An Analysis of Those Winter Sundays
Those Winter Sundays Robert Hayden
Sundays too my father got up early and put his clothes on in the blueblack cold, then with cracked hands that ached from labor in the weekday weather made banked fires blaze. No one ever thanked him.
I’d wake and hear the cold splintering, breaking.
When the rooms were warm, he’d call, and slowly I would rise and dress, fearing the chronic angers of that house,
Speaking indifferently to him, who had driven out the cold and polished my good shoes as well.
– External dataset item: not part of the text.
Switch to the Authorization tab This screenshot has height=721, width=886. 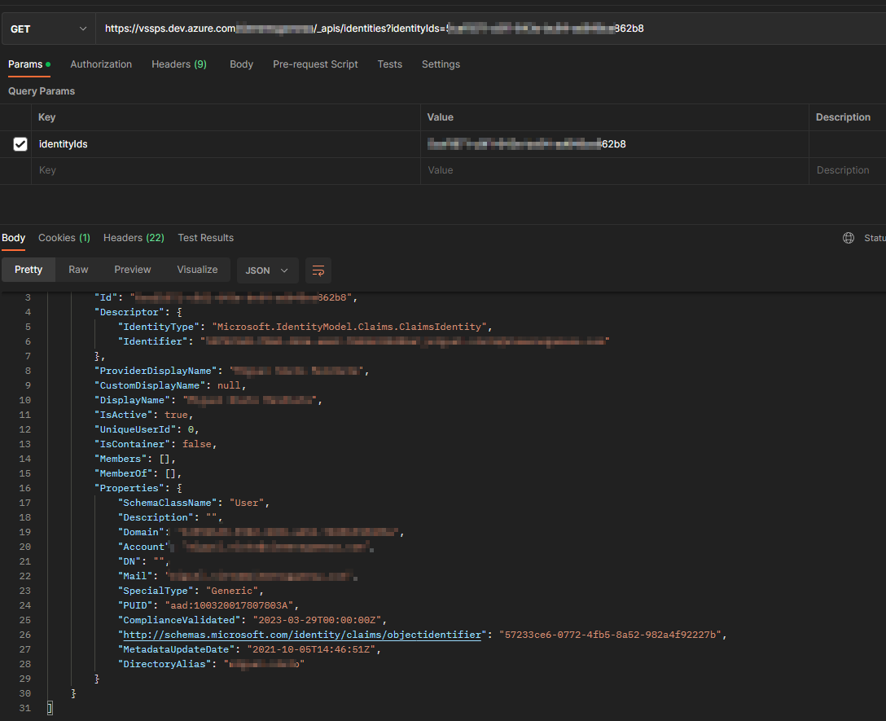pos(101,64)
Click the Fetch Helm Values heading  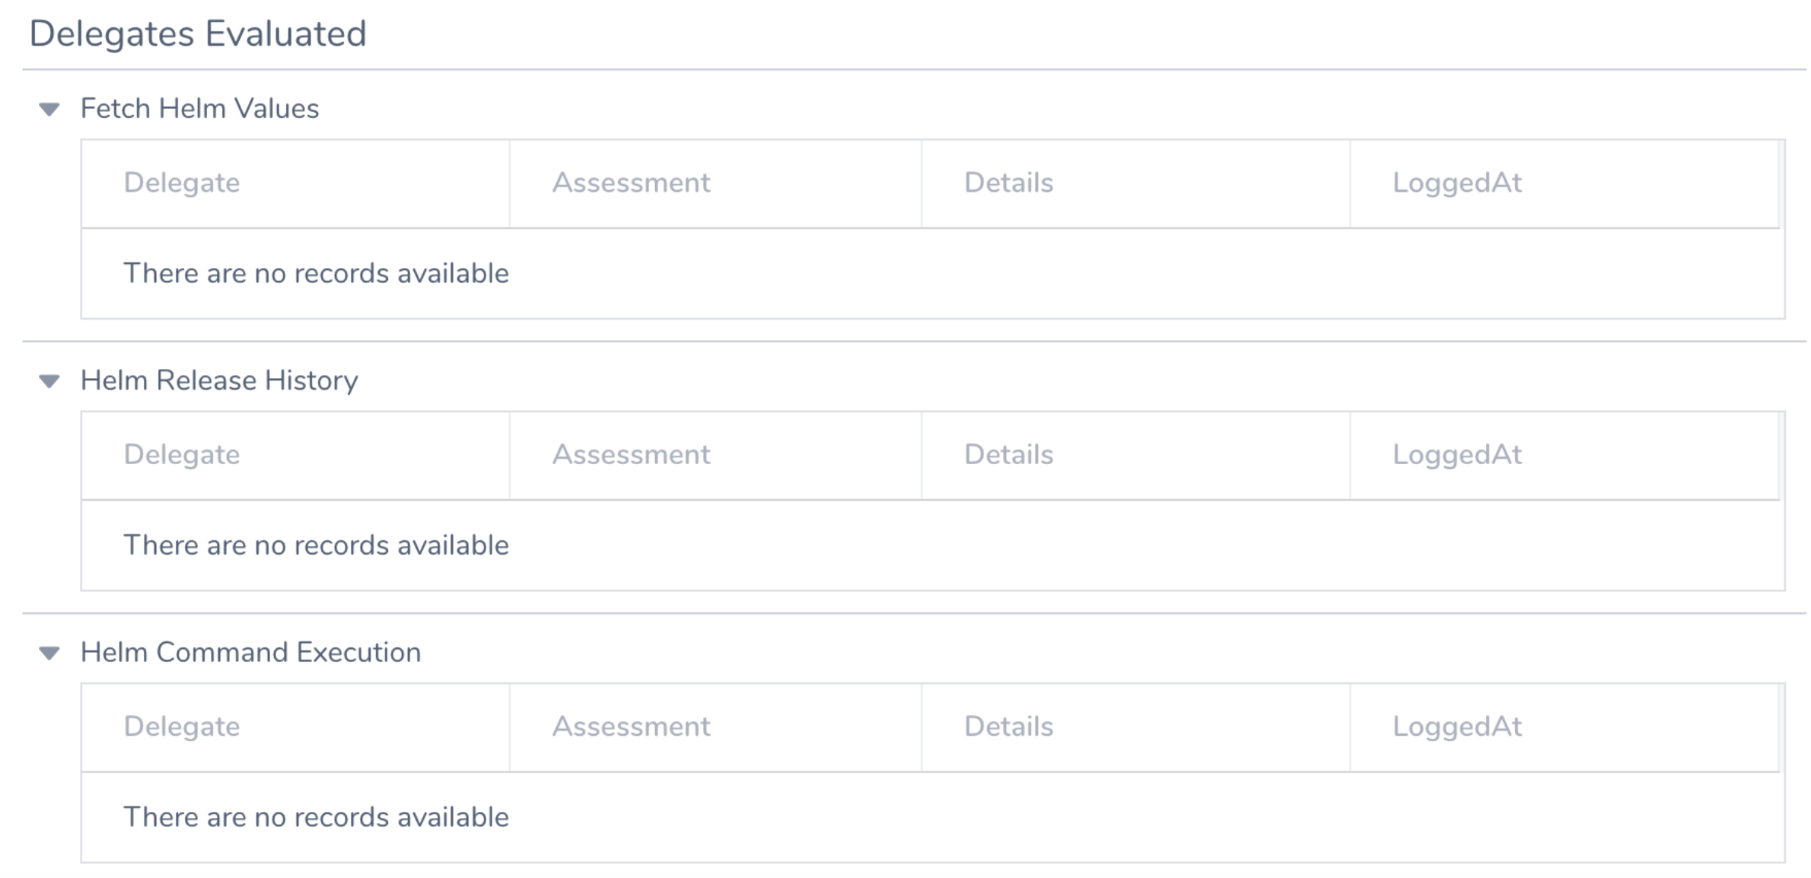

What did I know, what did I know of love’s austere and lonely offices? Robert Hayden’s poem, those winter Sundays is a description of how he regretted his treatment of his father. His father worked tirelessly to serve his family, yet there was no recognition of his labour, “Speaking indifferently to him”[stanza 3 line 1]. The boy remembers specifically ignoring his father’s waking call and speaking to him in a cold and indifferent voice. Hayden uses a mixture of both the written word and imagery to recreate those winter Sundays and the pain that his father endured to serve his family.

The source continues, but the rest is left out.